A business driven model is a model that describes business concepts and how they relate to each other, irrespective of what the structure of any current or future source data for these concepts looks like.
When constructing a business driven model, the target of the model is the real world. Hence a business driven model contains real-world phenomena that are derived from the purpose of the model, on a detail level that matches the actual need and that uses familiar and established terminology. It should also be robust enough to not break down because of changes in the business.
The reasoning behind this strategy is that the DW serves its purpose optimally only if the data exists in a structure that correctly describes the real world.
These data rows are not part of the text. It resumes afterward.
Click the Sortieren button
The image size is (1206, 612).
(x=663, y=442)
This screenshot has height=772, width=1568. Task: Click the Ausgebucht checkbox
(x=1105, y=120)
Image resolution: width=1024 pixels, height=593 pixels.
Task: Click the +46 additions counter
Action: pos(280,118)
Understanding the real world translates directly to understanding the data model, making the data infinitely more usable than data that is stored in source system-like structures, which can literally be anything from metadata based structures through name/value pairs all the way to actually decent structures.
Pros
- the structure of the data is immediately familiar to people who know the business
- the model can make sense to anybody, is generic and not dependent on any particular source system
- the model serves additional purposes unknown at design time in a more natural way
Cons
- the data may be hard to transform to the required format when loading it to the DW. As a result, the Business model may become compromised when changed to accommodate the suboptimal data.
- if the business changes, there may in worst case be a need to reload the data, in case implementation guidelines dictate that the data should always comply with the model (on the other hand, if it doesn’t dictate this, the model will be rendered useless over time, as it no longer describes the data)
Data Driven Modeling as DW Strategy
In data driven modeling the data itself is the target of the implementation. The reasoning is that the data is what it is, and will not historically change: what we have loaded into the DW is what we got from the source at the time we got it.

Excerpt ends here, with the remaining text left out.